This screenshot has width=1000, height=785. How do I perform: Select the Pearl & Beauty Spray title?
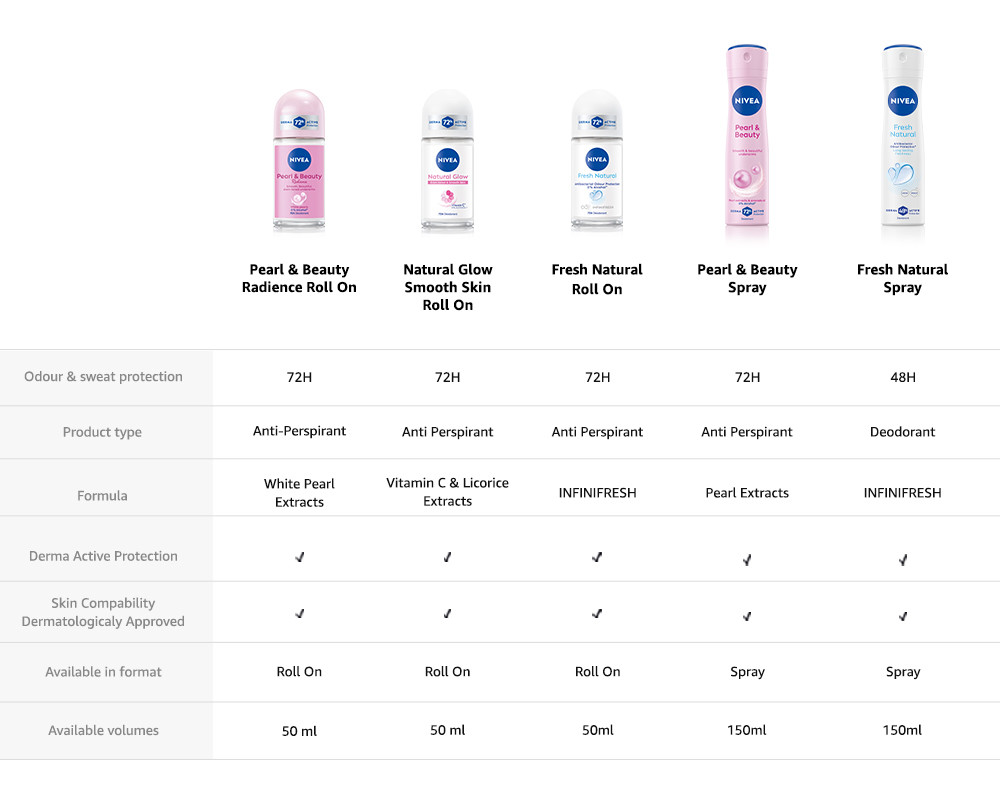tap(747, 278)
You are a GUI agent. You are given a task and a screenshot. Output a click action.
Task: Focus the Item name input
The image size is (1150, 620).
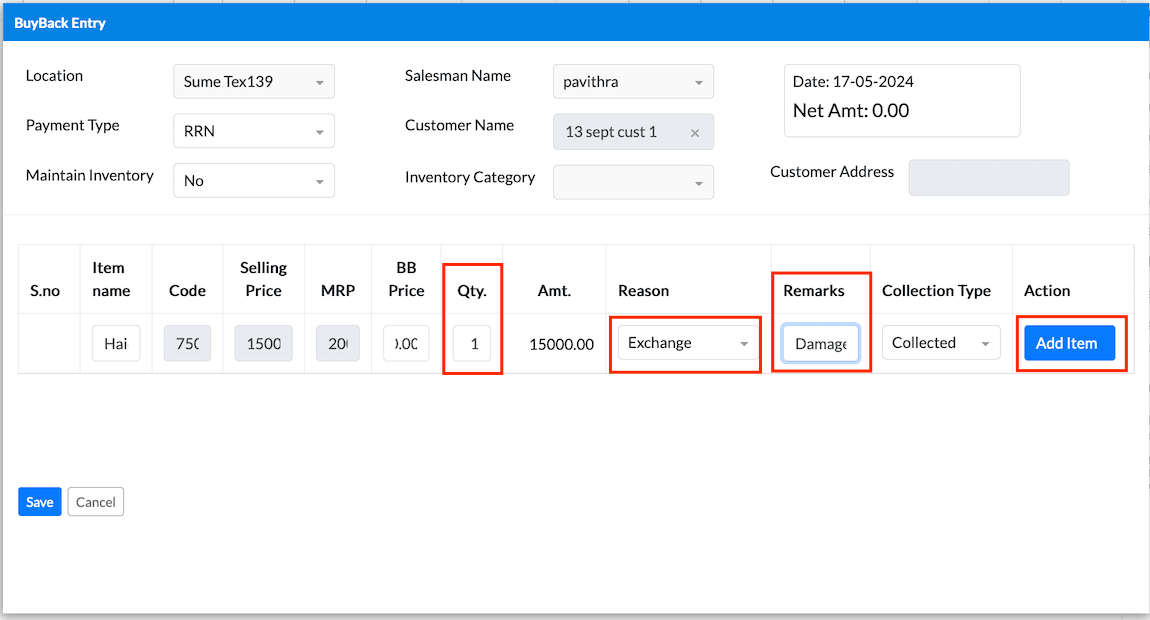coord(116,344)
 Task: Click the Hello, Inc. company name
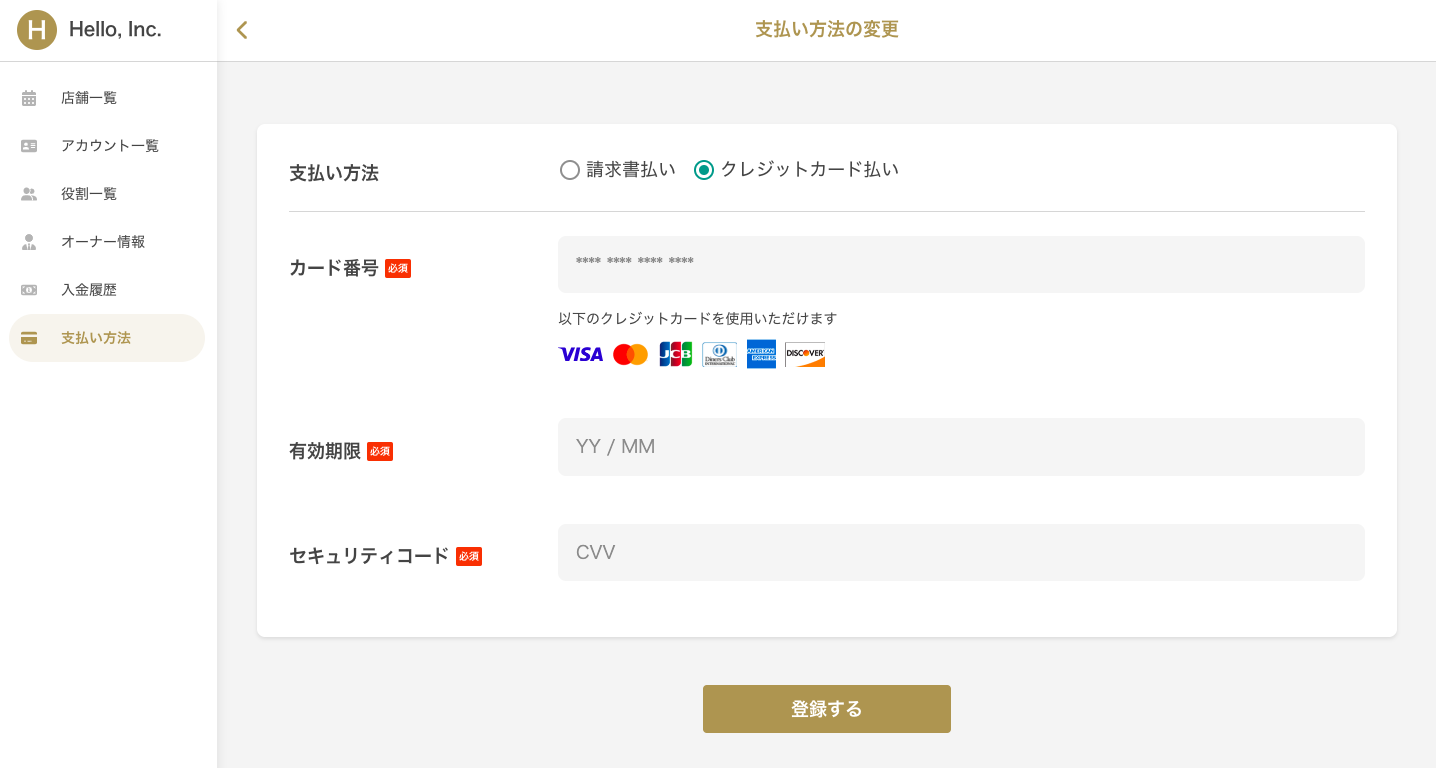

.....

▸ **GIVEN INSTRUCTION**
Can you reproduce the listing above word for word, leaving out the pictures?

▸ **ANSWER BELOW**
This screenshot has width=1000, height=785. How do I perform: Select the Pearl & Beauty Spray title?
tap(747, 278)
You are a GUI agent. You are given a task and a screenshot. Output a click action.
Task: Focus the Item name input
The image size is (1150, 620).
coord(116,344)
 Task: Click the Hello, Inc. company name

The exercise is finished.